---
id: "quote-eleuther-performance"
type: "quote"
source_timestamps: ["§ Lessons for Gen AI Companies", "¶17"]
tags: ["training-data", "ai-performance"]
related: ["claim-unlicensed-data-performance", "entity-eleuther-ai"]
speaker: "EleutherAI"
speakers: ["EleutherAI"]
sources: ["tail2"]
sourceVaultSlug: "hbr-seg-tail2"
originDay: 2
articleStem: "hbr-tail-126-genai-copyright"
sourceUrl: "https://hbr.org/2025/07/can-gen-ai-and-copyright-coexist"
sourceTitle: "Can Gen AI and Copyright Coexist?"
---
# EleutherAI on Unlicensed Data Necessity

> "the common idea that unlicensed text drives performance is unjustified."

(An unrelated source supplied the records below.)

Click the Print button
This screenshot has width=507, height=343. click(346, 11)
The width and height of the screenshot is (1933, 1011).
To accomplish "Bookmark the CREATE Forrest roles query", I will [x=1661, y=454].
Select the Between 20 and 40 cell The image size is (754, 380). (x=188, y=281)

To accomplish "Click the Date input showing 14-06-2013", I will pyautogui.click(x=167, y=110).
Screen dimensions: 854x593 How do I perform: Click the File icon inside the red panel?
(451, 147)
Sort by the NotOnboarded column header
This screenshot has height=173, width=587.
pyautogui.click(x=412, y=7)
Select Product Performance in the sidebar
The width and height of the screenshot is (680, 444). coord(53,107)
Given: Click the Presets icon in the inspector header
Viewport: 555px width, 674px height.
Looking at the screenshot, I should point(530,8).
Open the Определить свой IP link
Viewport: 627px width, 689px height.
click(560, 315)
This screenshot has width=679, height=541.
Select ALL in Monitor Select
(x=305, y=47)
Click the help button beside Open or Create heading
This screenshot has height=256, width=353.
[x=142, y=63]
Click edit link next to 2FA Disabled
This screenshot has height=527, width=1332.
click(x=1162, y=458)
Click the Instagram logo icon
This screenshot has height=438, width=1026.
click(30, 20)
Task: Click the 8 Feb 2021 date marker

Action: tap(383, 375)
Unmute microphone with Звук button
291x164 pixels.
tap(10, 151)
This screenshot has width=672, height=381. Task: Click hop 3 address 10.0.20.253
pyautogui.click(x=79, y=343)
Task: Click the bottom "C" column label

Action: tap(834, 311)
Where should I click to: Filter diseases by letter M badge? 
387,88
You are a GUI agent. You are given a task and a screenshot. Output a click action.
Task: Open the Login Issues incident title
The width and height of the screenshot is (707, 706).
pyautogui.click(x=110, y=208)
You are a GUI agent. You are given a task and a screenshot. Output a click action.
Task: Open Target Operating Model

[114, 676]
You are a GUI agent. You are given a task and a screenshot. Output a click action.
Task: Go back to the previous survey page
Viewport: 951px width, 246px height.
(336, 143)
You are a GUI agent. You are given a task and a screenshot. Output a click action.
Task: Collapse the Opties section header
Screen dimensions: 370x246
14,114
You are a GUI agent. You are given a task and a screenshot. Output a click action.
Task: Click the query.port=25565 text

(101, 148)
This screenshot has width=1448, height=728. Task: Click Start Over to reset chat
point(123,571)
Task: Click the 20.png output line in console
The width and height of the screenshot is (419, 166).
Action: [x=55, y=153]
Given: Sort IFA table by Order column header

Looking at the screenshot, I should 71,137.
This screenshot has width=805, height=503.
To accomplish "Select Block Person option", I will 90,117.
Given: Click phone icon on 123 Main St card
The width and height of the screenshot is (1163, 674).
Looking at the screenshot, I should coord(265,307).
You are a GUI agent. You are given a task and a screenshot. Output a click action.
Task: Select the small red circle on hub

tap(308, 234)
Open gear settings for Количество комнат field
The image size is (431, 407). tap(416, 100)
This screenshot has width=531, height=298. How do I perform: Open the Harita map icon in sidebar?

— [[entity-eleuther-ai]] (¶17)

The evidentiary anchor for [[claim-unlicensed-data-performance]] and the contrarian thesis [[contrarian-unlicensed-data-unnecessary]], tied to the 8 TB license-clean Common Pile v0.1 dataset. Treat as a strong-form hypothesis pending the independent benchmarking called for in [[question-unlicensed-data-necessity]].